Look through the entries below and extract exactly the lines from the one containing "Given: Select the IND markets category" through the one containing "The image size is (1366, 768).", ends included.

** Opening DATA TO PROCESS block **

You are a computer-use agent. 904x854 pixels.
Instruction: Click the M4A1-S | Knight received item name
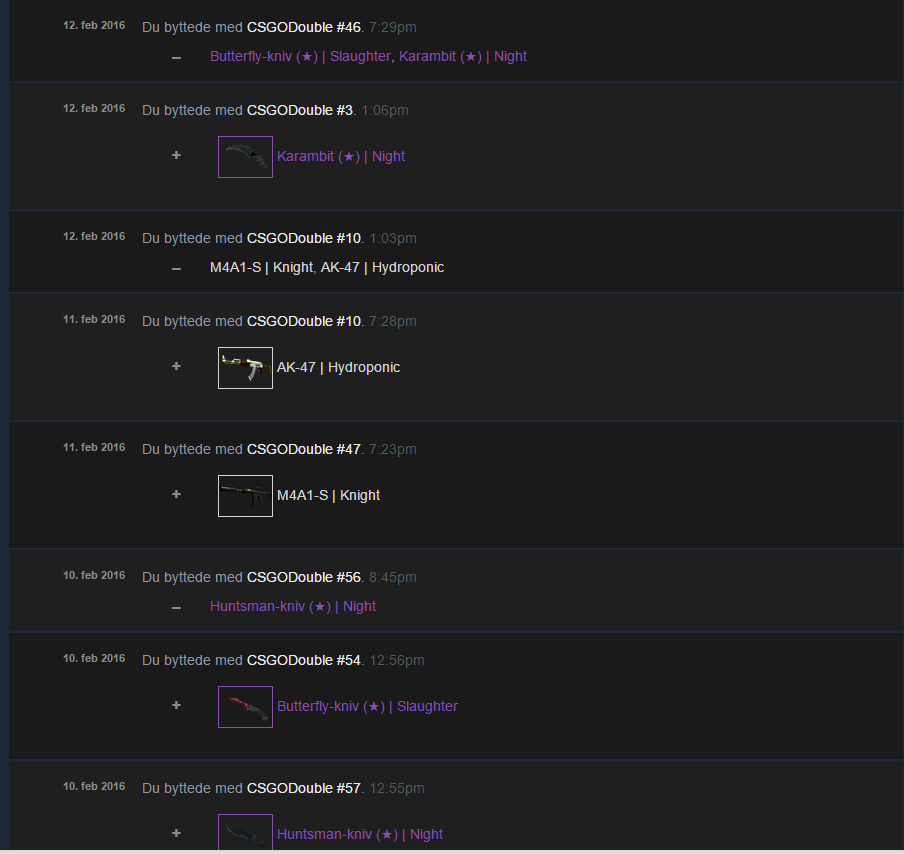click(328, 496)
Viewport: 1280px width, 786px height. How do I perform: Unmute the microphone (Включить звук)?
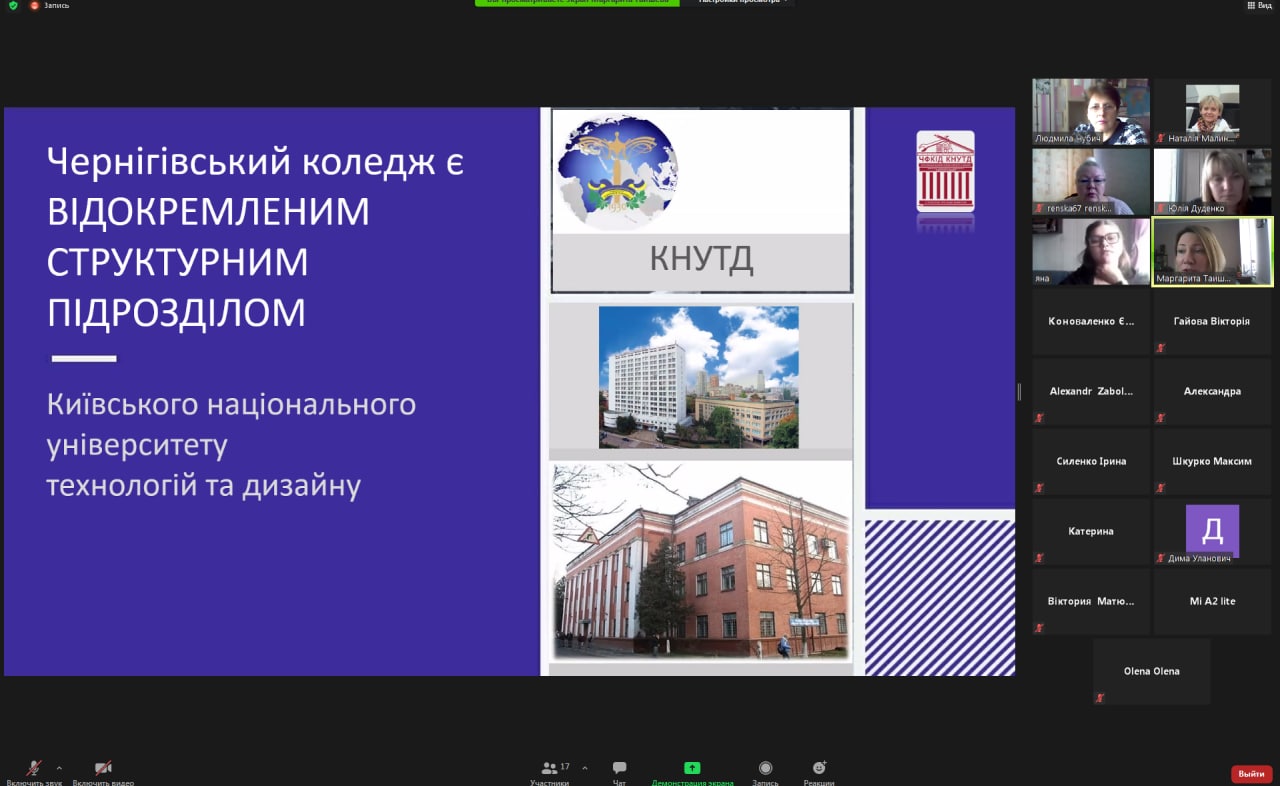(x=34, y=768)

** Closing DATA TO PROCESS block **
** Opening DATA TO PROCESS block **

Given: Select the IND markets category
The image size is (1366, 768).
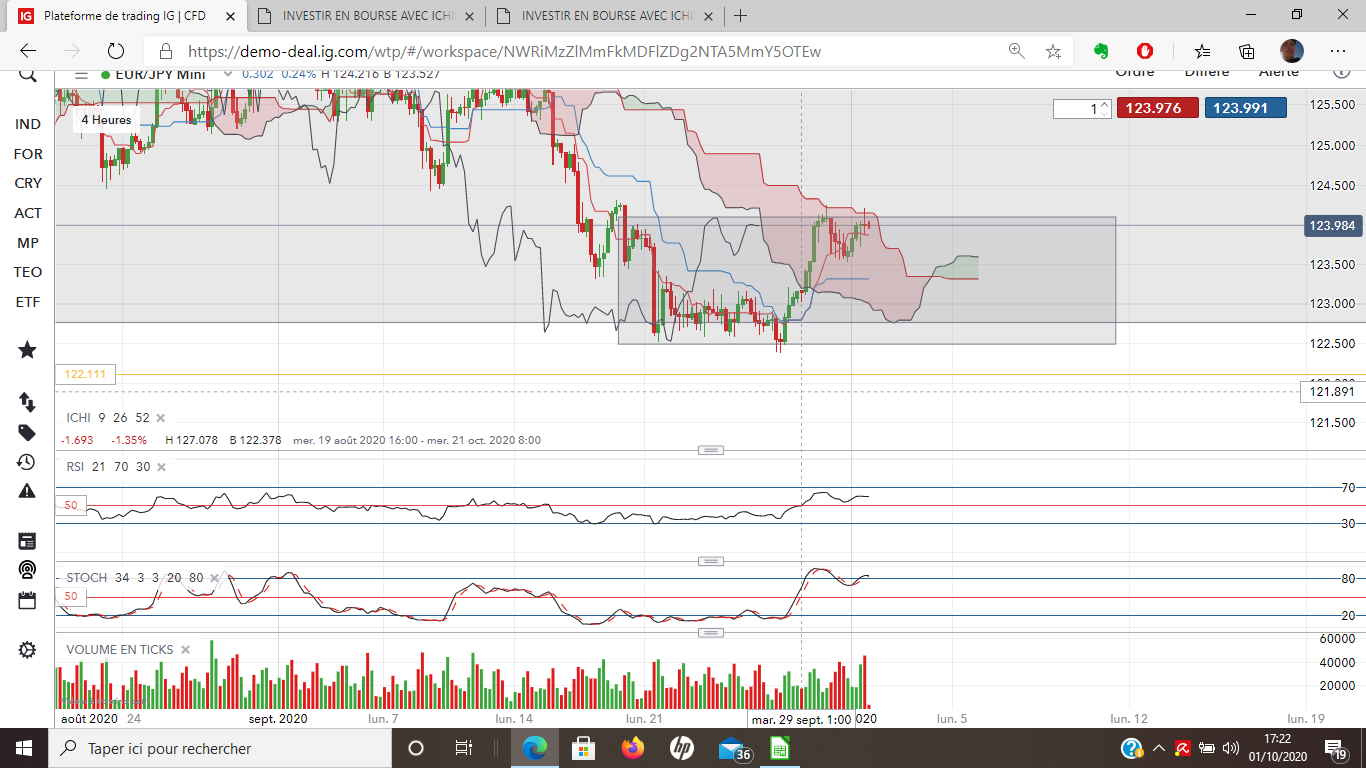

** Closing DATA TO PROCESS block **

(TASK SOLUTION)
Given: Select the IND markets category
The image size is (1366, 768).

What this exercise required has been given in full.